After all the mechanics were finished, I took my leg to a prosthesis company, Next Step Prosthetics & Orthotics in Alabaster, AL. I presented my bicycle leg to Adam B. Williams CP, LP, an expert in the field. He was so surprised by its functionality, as well as its weight, and explained that it has all of the functionality of a $15,000 - $20,000 modern prosthetic. He suggested a boot to receive the leg, so I began construction and mounted a boot out of the original tires of the bicycle. 

There is a need for prosthetic legs in current and developing third-world countries. The problem is cost and availability of resources. I did not invent a new product.  What I did was find a way to make an existing product, at a low cost, accessible to people all over the world. 

The cost of a working prosthetic leg can range from hundreds to thousands of dollars. Not a reality for those with little money and little to no health care. The prosthetics that are available to men, women and children in third world countries are quite primitive, if any at all. Options may not meet the functional needs for active individuals and certainly do not include the muscle fibers and tendons needed for strenuous activity and comfortable locomotion. Another issue of these prosthetics is that they are non-adjustable. They can last for as little as six months after they have been fitted to the individual, due to muscle gain or loss, as well as growth. Until now, prosthetic solutions for the poor have been extremely primitive or non-existent. The Cycle-Leg is a life-changer for many in need.

Prosthetic legs and their mechanisms are an ever-evolving wonder of the world. They change lives. I am taking a readily available material, a bicycle, tearing it down and restructuring it into a functioning leg with muscles and tendons - the Cycle-Leg.
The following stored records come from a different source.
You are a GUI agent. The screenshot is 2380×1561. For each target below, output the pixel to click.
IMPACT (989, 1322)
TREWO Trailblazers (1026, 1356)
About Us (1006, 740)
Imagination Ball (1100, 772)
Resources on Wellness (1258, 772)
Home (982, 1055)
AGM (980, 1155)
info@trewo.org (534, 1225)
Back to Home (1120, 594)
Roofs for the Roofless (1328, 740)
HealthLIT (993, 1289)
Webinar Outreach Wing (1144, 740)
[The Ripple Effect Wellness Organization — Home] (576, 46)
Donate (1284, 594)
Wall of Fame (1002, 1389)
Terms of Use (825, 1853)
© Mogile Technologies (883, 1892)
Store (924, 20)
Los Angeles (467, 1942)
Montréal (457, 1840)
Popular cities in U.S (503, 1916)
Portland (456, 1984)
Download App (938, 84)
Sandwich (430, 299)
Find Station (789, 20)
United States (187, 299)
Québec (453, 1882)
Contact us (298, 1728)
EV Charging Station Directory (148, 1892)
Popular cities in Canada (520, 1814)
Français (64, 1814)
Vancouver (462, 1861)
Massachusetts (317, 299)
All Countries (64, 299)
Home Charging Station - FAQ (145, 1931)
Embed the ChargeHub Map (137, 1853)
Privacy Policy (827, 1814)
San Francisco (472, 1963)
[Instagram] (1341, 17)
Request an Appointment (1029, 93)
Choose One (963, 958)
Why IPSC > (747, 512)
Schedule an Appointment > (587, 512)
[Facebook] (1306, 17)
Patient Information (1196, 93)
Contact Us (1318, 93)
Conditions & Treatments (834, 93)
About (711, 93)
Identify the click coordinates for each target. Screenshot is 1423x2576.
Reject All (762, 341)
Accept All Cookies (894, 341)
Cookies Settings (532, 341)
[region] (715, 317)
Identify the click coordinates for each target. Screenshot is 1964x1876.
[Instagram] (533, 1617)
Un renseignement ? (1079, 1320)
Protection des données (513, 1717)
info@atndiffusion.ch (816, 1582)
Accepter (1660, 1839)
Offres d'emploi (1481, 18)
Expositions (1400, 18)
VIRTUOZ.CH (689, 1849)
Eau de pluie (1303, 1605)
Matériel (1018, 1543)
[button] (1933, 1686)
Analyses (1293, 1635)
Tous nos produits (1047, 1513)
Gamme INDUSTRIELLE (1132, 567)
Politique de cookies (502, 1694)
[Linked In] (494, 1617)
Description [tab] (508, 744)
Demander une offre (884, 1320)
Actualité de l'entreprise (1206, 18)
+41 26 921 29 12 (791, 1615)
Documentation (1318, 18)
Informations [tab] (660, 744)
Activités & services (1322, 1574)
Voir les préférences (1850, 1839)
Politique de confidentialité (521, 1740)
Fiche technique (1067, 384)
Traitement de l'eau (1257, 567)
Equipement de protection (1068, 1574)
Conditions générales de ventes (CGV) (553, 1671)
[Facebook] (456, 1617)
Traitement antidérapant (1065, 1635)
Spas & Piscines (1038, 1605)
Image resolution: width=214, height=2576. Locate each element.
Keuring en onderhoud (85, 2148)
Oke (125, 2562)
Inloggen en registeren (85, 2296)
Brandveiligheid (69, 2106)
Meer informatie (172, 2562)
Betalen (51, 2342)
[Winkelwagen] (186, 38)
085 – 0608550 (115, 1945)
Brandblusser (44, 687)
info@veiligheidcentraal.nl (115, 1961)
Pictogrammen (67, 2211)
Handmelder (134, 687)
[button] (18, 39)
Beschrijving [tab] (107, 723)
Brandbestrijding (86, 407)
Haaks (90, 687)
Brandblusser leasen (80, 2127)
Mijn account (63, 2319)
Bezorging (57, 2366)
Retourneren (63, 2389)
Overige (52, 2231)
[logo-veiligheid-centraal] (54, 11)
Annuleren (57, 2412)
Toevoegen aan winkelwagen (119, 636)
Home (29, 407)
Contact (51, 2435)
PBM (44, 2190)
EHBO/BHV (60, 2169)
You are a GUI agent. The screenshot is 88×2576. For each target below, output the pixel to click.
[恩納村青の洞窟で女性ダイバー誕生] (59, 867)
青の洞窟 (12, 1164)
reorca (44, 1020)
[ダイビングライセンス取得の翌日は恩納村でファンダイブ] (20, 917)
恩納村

This can be done anywhere in the world with very simple tools. The Cycle-Leg uses similar movements comparative to a knee and an ankle with the ability to adjust as an individual grows. The process of making the Cycle-Leg is simple and easy and can be taught to anyone in a 5-step process. The time it takes to make a Cycle-Leg is minimal while the parts needed are inexpensive and plentiful.

The Cycle-Leg is made from a single recycled bicycle, aside from three bolts, three nuts, and a few zip-ties. 
The Cycle-Leg has adjustable muscle fibers and tendons which are made from the bicycle's tire tubes. These become synthetic muscles which provide the resistance and force needed during strenuous activities. The synthetic muscles adjust with simple air pressure. 

The Cycle-Leg is completely adjustable for any size person. It is designed and built to incorporate growth as well as muscle gain and loss of the individual over the course of a lifetime. The Cycle-Leg can be adjusted for length of the fore leg as well as the thigh. The Boot is also adjustable which can be helpful for changes in muscle tone and growth. 

The Cycle-Leg is an extremely inexpensive, versatile, and adjustable solution to a huge problem around the world.  It provides an extremely inexpensive solution to problems facing those in need of a prosthesis in third-world countries and impoverished nations; places where the bicycle is a common-place item.